> [What the task asks]: Apart from the pictures, please restate every entry below exactly.
%%
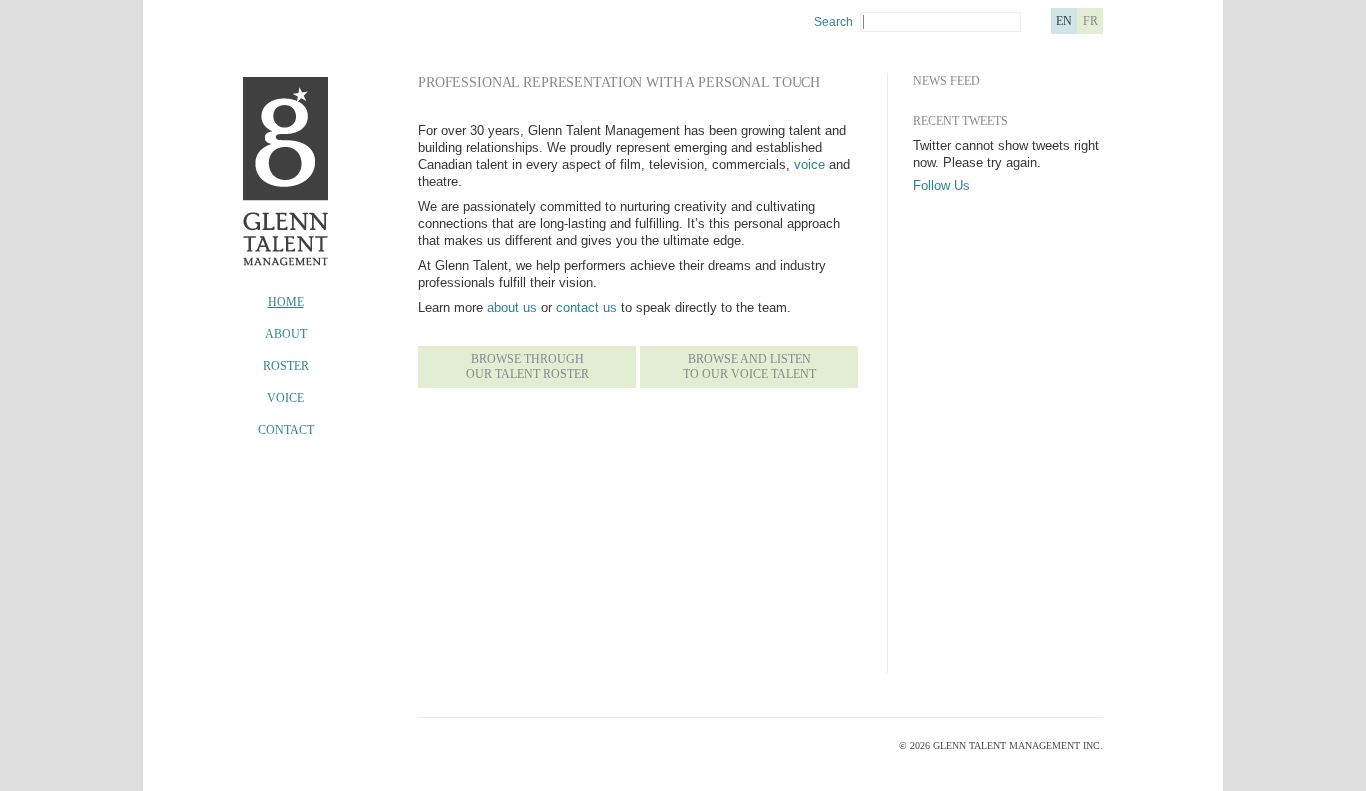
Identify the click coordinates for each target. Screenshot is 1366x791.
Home (286, 302)
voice (809, 164)
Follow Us (941, 185)
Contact (286, 430)
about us (512, 307)
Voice (285, 398)
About (286, 334)
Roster (286, 366)
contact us (586, 307)
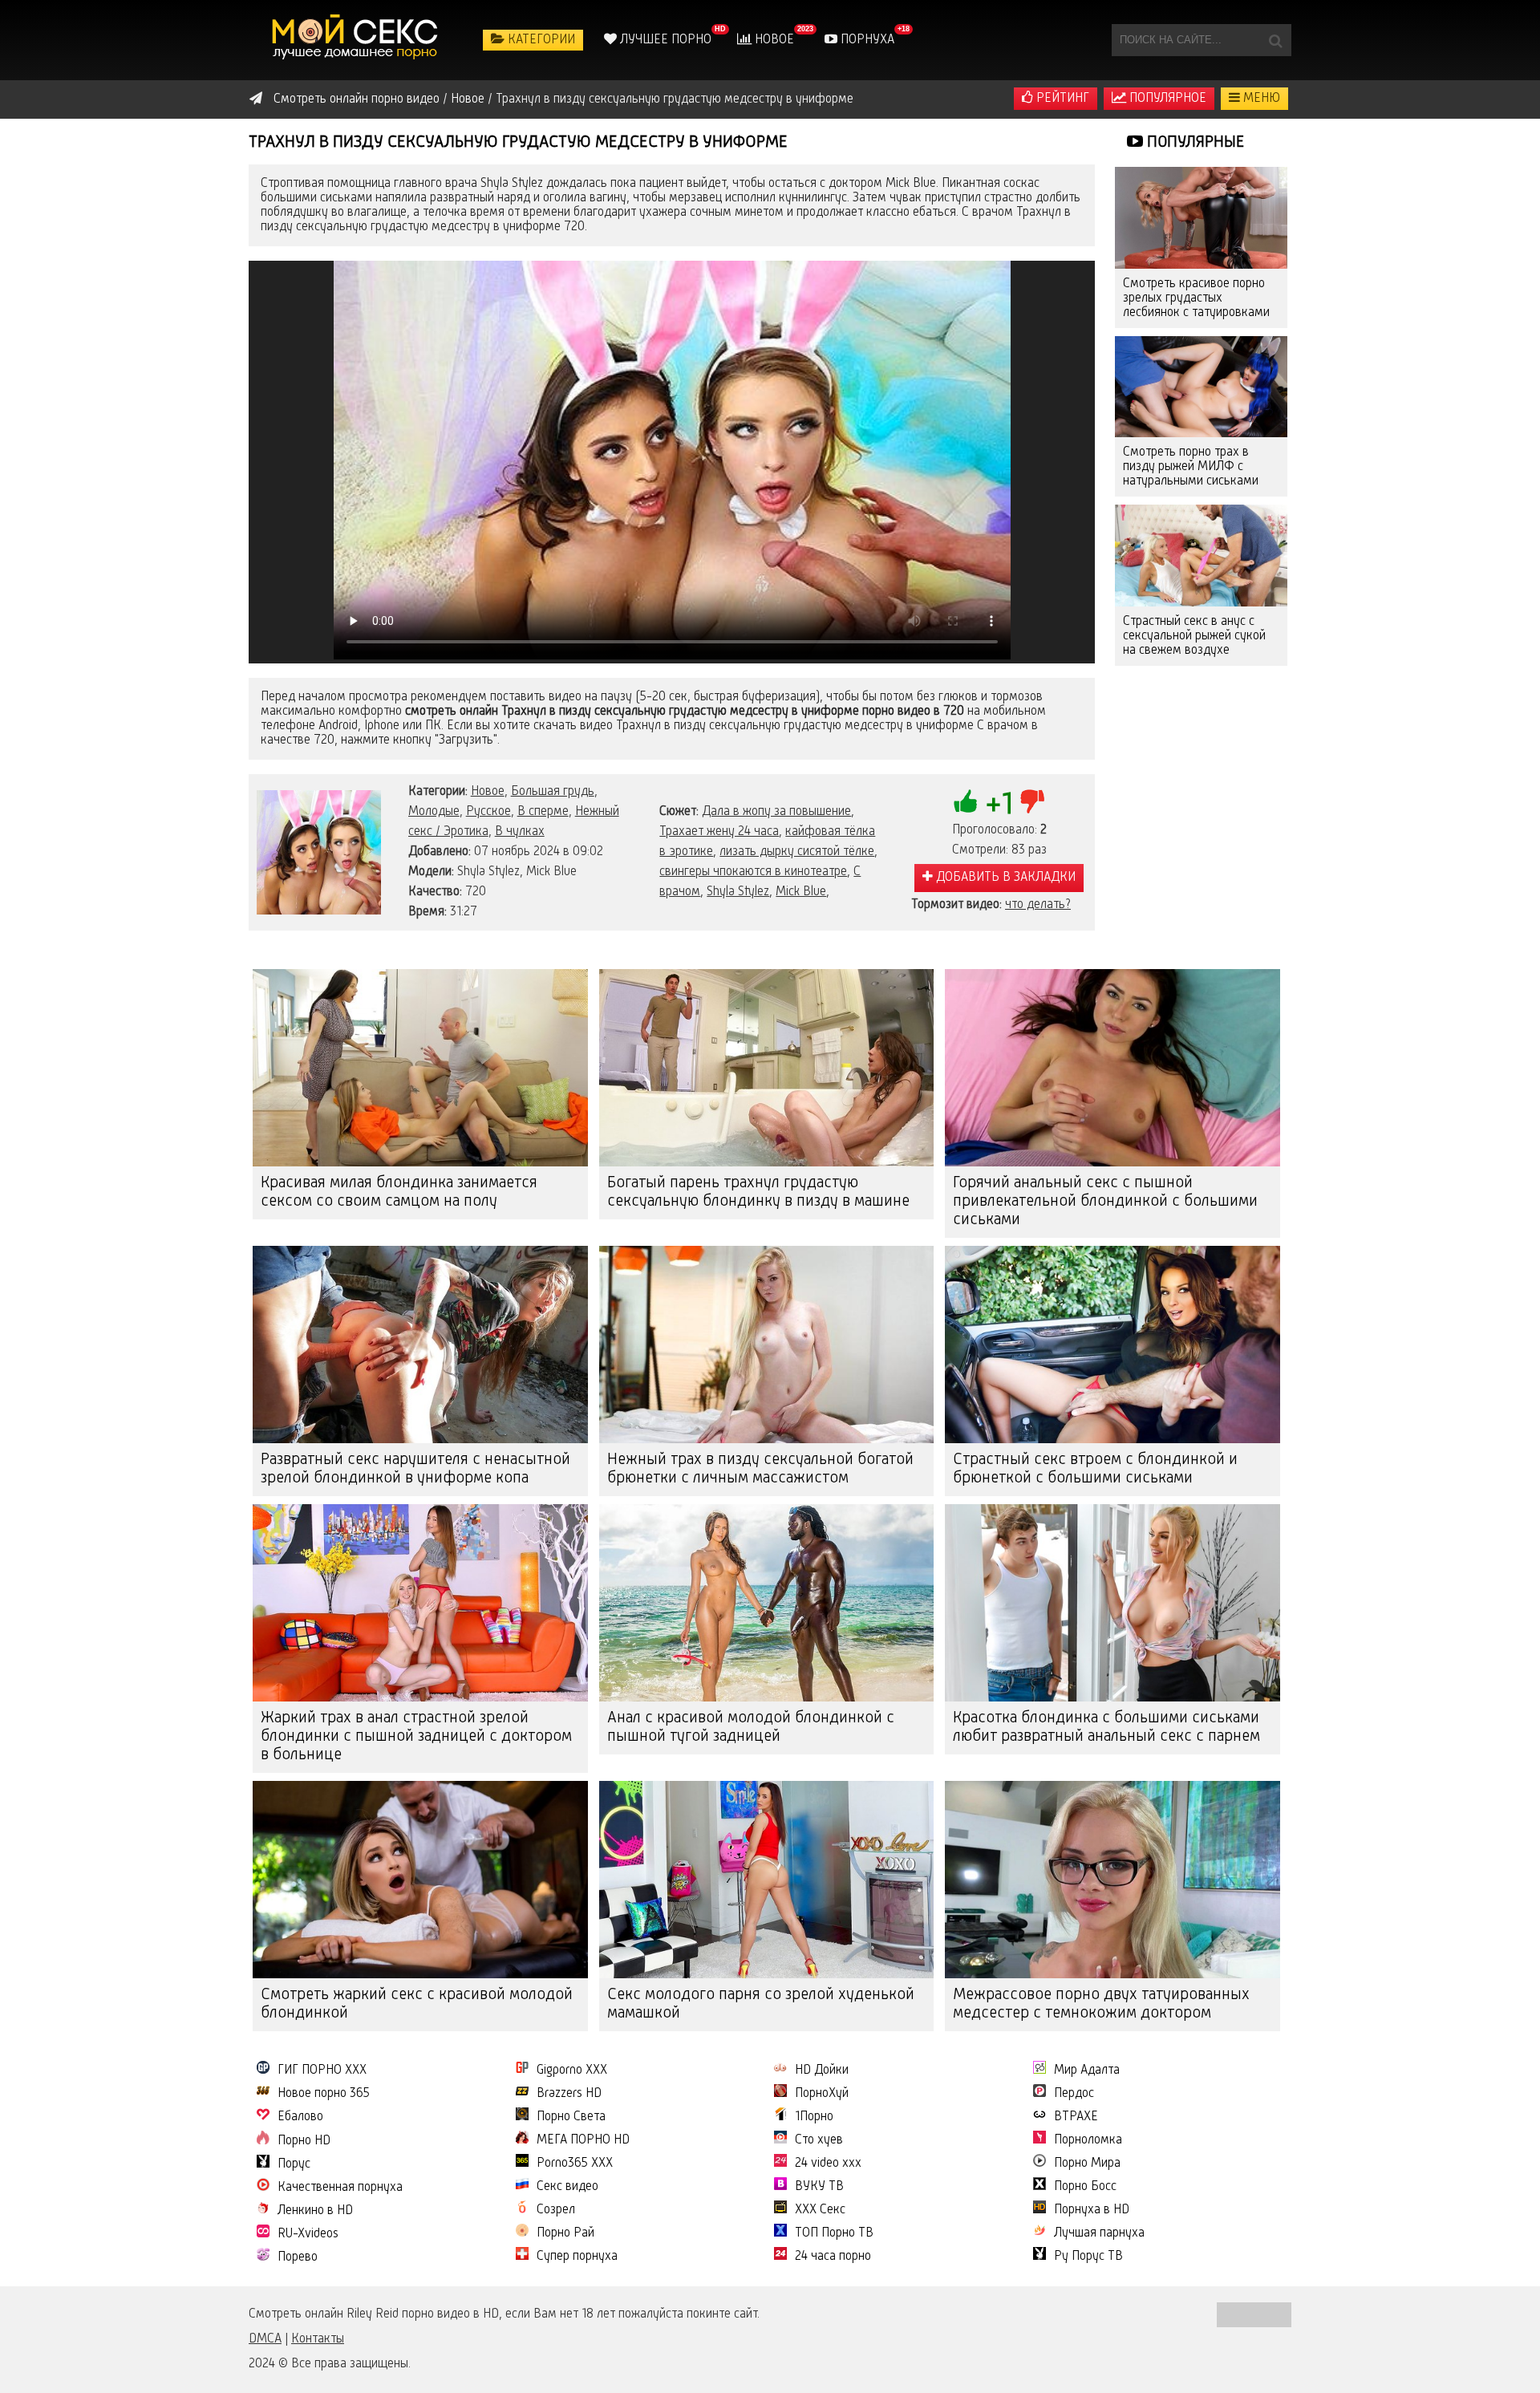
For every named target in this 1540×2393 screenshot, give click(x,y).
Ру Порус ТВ (1088, 2256)
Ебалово (300, 2117)
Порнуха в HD (1091, 2210)
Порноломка (1088, 2140)
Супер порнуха (577, 2256)
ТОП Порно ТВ (834, 2233)
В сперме (543, 811)
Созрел (556, 2210)
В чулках (520, 831)
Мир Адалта (1087, 2070)
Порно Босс (1085, 2186)
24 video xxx (828, 2163)
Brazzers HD (569, 2093)
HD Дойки (822, 2070)
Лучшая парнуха (1099, 2233)
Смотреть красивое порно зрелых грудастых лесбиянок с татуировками (1196, 298)
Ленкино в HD (315, 2210)
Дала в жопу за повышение (776, 811)
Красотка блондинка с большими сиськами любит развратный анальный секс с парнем (1106, 1727)
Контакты (317, 2339)
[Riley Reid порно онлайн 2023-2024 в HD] (357, 40)
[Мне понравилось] (966, 801)
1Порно (814, 2117)
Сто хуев (819, 2140)
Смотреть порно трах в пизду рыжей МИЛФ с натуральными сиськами (1190, 467)
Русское (488, 811)
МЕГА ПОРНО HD (583, 2140)
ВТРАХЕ (1076, 2117)
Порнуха (865, 40)
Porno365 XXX (575, 2163)
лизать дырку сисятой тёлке (796, 852)
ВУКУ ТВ (819, 2186)
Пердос (1074, 2093)
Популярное (1166, 98)
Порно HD (304, 2141)
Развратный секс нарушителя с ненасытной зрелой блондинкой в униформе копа (415, 1469)
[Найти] (1275, 40)
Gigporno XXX (572, 2070)
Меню (1260, 98)
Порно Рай (565, 2233)
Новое (773, 40)
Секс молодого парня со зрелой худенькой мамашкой (760, 2004)
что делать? (1038, 904)
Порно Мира (1087, 2163)
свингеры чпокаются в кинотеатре (753, 872)
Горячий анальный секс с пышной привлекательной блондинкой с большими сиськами (1105, 1201)
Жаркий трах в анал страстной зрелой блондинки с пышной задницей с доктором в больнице (416, 1736)
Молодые (434, 811)
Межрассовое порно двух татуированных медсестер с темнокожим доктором (1101, 2004)
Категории (540, 40)
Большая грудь (552, 791)
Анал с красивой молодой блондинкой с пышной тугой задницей (750, 1727)
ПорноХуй (822, 2093)
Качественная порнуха (340, 2187)
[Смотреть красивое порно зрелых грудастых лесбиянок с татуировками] (1201, 218)
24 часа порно (833, 2256)
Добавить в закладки (1004, 877)
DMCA (265, 2339)
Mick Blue (801, 892)
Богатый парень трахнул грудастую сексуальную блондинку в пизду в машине (758, 1192)
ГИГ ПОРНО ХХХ (322, 2070)
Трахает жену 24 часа (719, 831)
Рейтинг (1061, 98)
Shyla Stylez (738, 892)
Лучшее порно (664, 40)
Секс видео (567, 2186)
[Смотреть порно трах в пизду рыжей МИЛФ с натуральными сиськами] (1201, 387)
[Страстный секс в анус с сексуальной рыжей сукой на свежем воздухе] (1201, 555)
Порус (294, 2164)
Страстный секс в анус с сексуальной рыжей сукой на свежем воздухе (1194, 636)
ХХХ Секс (820, 2210)
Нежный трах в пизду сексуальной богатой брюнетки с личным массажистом (760, 1469)
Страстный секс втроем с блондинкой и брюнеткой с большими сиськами (1095, 1469)
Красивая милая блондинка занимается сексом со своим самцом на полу (399, 1192)
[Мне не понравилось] (1032, 801)
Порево (298, 2257)
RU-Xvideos (308, 2234)
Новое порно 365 (324, 2093)
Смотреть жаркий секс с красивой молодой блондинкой (417, 2004)
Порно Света (571, 2117)
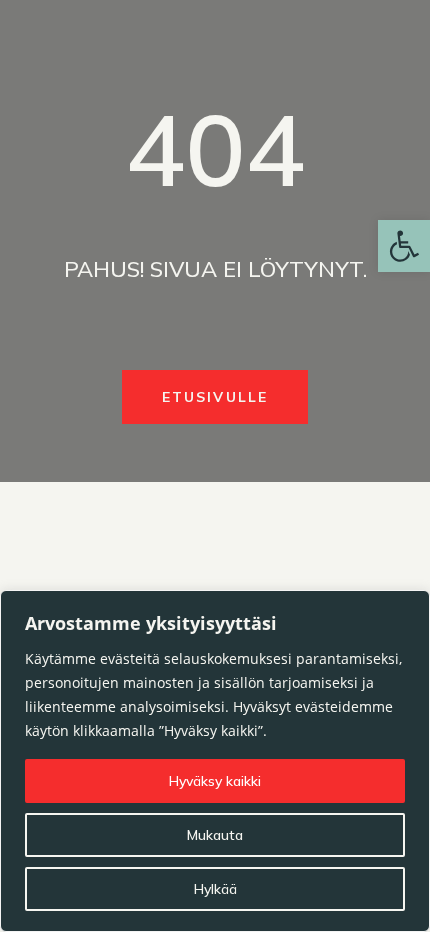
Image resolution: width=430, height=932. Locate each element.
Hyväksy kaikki (215, 781)
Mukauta (215, 835)
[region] (215, 761)
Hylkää (215, 889)
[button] (404, 246)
%%
> [Task result]:
Identify the click coordinates for each target. Screenshot is 1366x791.
Home (286, 302)
voice (809, 164)
Follow Us (941, 185)
Contact (286, 430)
about us (512, 307)
Voice (285, 398)
About (286, 334)
Roster (286, 366)
contact us (586, 307)
For every named target in this 1540×2393 screenshot, give click(x,y).
Ру Порус ТВ (1088, 2256)
Ебалово (300, 2117)
Порнуха в HD (1091, 2210)
Порноломка (1088, 2140)
Супер порнуха (577, 2256)
ТОП Порно ТВ (834, 2233)
В сперме (543, 811)
Созрел (556, 2210)
В чулках (520, 831)
Мир Адалта (1087, 2070)
Порно Босс (1085, 2186)
24 video xxx (828, 2163)
Brazzers HD (569, 2093)
HD Дойки (822, 2070)
Лучшая парнуха (1099, 2233)
Смотреть красивое порно зрелых грудастых лесбиянок с татуировками (1196, 298)
Ленкино в HD (315, 2210)
Дала в жопу за повышение (776, 811)
Красотка блондинка с большими сиськами любит развратный анальный секс с парнем (1106, 1727)
Контакты (317, 2339)
[Riley Reid порно онлайн 2023-2024 в HD] (357, 40)
[Мне понравилось] (966, 801)
1Порно (814, 2117)
Сто хуев (819, 2140)
Смотреть порно трах в пизду рыжей МИЛФ с натуральными сиськами (1190, 467)
Русское (488, 811)
МЕГА ПОРНО HD (583, 2140)
ВТРАХЕ (1076, 2117)
Порнуха (865, 40)
Porno365 XXX (575, 2163)
лизать дырку сисятой тёлке (796, 852)
ВУКУ ТВ (819, 2186)
Пердос (1074, 2093)
Популярное (1166, 98)
Порно HD (304, 2141)
Развратный секс нарушителя с ненасытной зрелой блондинкой в униформе копа (415, 1469)
[Найти] (1275, 40)
Gigporno XXX (572, 2070)
Меню (1260, 98)
Порно Рай (565, 2233)
Новое (773, 40)
Секс молодого парня со зрелой худенькой мамашкой (760, 2004)
что делать? (1038, 904)
Порно Мира (1087, 2163)
свингеры чпокаются в кинотеатре (753, 872)
Горячий анальный секс с пышной привлекательной блондинкой с большими сиськами (1105, 1201)
Жаркий трах в анал страстной зрелой блондинки с пышной задницей с доктором в больнице (416, 1736)
Молодые (434, 811)
Межрассовое порно двух татуированных медсестер с темнокожим доктором (1101, 2004)
Категории (540, 40)
Большая грудь (552, 791)
Анал с красивой молодой блондинкой с пышной тугой задницей (750, 1727)
ПорноХуй (822, 2093)
Качественная порнуха (340, 2187)
[Смотреть красивое порно зрелых грудастых лесбиянок с татуировками] (1201, 218)
24 часа порно (833, 2256)
Добавить в закладки (1004, 877)
DMCA (265, 2339)
Mick Blue (801, 892)
Богатый парень трахнул грудастую сексуальную блондинку в пизду в машине (758, 1192)
ГИГ ПОРНО ХХХ (322, 2070)
Трахает жену 24 часа (719, 831)
Рейтинг (1061, 98)
Shyla Stylez (738, 892)
Лучшее порно (664, 40)
Секс видео (567, 2186)
[Смотреть порно трах в пизду рыжей МИЛФ с натуральными сиськами] (1201, 387)
[Страстный секс в анус с сексуальной рыжей сукой на свежем воздухе] (1201, 555)
Порус (294, 2164)
Страстный секс в анус с сексуальной рыжей сукой на свежем воздухе (1194, 636)
ХХХ Секс (820, 2210)
Нежный трах в пизду сексуальной богатой брюнетки с личным массажистом (760, 1469)
Страстный секс втроем с блондинкой и брюнеткой с большими сиськами (1095, 1469)
Красивая милая блондинка занимается сексом со своим самцом на полу (399, 1192)
[Мне не понравилось] (1032, 801)
Порево (298, 2257)
RU-Xvideos (308, 2234)
Новое порно 365 (324, 2093)
Смотреть жаркий секс с красивой молодой блондинкой (417, 2004)
Порно Света (571, 2117)
Image resolution: width=430, height=932. Locate each element.
Hyväksy kaikki (215, 781)
Mukauta (215, 835)
[region] (215, 761)
Hylkää (215, 889)
[button] (404, 246)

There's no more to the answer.